When we design an app, we start to decide that the app needs authentication or not. For example, the app shows user information, needs access to some resources or executes some functions of a specific user.
If the app is for consumers, the app has to ready to authentication with Facebook, Twitter, Line, Google or Microsoft account, etc.
For enterprise uses, it has to be that the app is able to authentication with an account of Azure Active Directory, Auth0, Google, AWS, VMware or Oracle and so on.
In case the app uses resources that are managed by Azure Active Directory, using the Azure Active Directory application is an easy way to create an authentication feature for the app, as it provides an endpoint connected to the authorization server of an account registered on the Azure Active Directory.
When creating the Azure Active Directory application, several parameters of its are for a specific type of authentication, so understanding of types of authentication is important at first.
Azure Active Directory application is used by the Microsoft Graph API.
The Microsoft Graph API provides several authentication features for apps, there are WS-Fed, SAML, OAuth 2.0, and OpenID Connect.
Particularly the OAuth 2.0 is supported by many identity providers such as Facebook, Twitter, LinkedIn, Google, Yahoo!, Salesforce.com, Github and so on, so this article describes how to set parameters of Azure Active Directory application for OAuth 2.0.
There are four types of authentication of The OAuth 2.0 Authorization Framework.
The OAuth 2.0 Authorization Framework defines identity authentication steps and how to access resources use authorized identity. Accessing resources are the same in four types. Using the scope parameter for representing what resources the app use.
The app has to request with access token when accessing resources, an access token is provided in a different way in four types.
The types of authentication are defined by the grant type parameter, there are authorization code authentication type, implicit authentication type, password authentication type, and client credential authentication type. An authorization code authentication type is basic, so this article describes this type.
A password authentication type and a client credential authentication type are described in the article ‘How to set attributes of Azure Active Directory application for impersonated users‘.
・Create Azure Active Directory application
In the authorization code authentication type, it is the first step that a user request authentication to an authorization server using a browser.
Then the server requests identity and password to a user for authorizing identity, and if correct identity and password pair, responses authorization code.

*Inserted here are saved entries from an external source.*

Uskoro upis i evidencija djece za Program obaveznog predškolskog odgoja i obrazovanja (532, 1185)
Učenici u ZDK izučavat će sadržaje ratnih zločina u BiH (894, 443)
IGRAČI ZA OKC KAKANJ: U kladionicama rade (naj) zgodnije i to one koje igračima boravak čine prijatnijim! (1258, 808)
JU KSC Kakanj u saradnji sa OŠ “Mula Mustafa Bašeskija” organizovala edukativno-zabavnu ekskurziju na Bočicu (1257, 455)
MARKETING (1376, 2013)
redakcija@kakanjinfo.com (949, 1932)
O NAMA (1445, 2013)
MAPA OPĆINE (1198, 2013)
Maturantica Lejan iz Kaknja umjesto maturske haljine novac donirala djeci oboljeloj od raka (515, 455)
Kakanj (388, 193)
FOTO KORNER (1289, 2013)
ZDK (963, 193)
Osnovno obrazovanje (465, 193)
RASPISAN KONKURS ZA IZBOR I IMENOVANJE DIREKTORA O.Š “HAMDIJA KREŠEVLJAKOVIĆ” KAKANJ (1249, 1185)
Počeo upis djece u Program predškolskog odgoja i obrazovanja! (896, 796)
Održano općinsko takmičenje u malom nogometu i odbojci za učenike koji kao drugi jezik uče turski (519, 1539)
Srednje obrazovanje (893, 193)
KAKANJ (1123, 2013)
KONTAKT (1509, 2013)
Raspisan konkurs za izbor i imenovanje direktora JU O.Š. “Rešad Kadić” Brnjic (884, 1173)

A user request login to resource server using acquired code. A resource server returns access token if the code represent authorized user identity that has authority to a scope that the user requested.
These roles of the OAuth 2.0 Authorization Framework in Microsoft Graph API are below.
A resource owner is the Azure Active Directory account.
=>Login Azure portal and select Azure Active Directory, select Users and press New user.
A resource server is the Microsoft Graph API which has Azure Active Directory resources and also Office 365 resources.
=>This article uses user information of Azure Active Directory resources.
A client is an app.
=>Use [OAuth 2.0 <debugger/>] web site.
An authorization server is Azure Active Directory application endpoint.
=>Login Azure portal and select Azure Active Directory, select Application registrations and press [New registration] tab.
Go to [OAuth 2.0 <debugger/>] web site, then copy [Redirect URI (required)] section URL and back to Azure portal, then paste URL to [Redirect URI (optional)] and put the name into [Name] text box, press [Register] button.
When application created then an auto transition to [Overview] section, so press [Endpoints] tab.
Copy code of section [OAuth 2.0 authorization endpoint (v2)] and go to [OAuth 2.0 <debugger/>] web site, then paste to [Authorize URI (required)] section.
Back to Azure portal and copy code of section [Application (client) ID], then go to [OAuth 2.0 <debugger/>] web site and paste to [Client ID (required)] section. Next, put ‘1234’ to section [State] and nothing does at [Nonce] section. Continue, put ‘openid’ to [Scope (required)] section and [Response type (required)] keeps stay [code] checked.
From scroll to the end of [OAuth 2.0 <debugger/>] page and press [SEND REQUEST] button, the page auto transitions to an explanation of the request that application name [Userinformation] argues to use user resources.
This confirmation page says a user allows access permission for user resources to the app. If the user press [Accept] button, the page redirects to defined redirect URL and is sent authorization code which has the access permission for user resources as query string of URL.
At the last, confirm the authorization code at [OAuth 2.0 <debugger/>] website defined as redirect URL at Azure Active Directory application.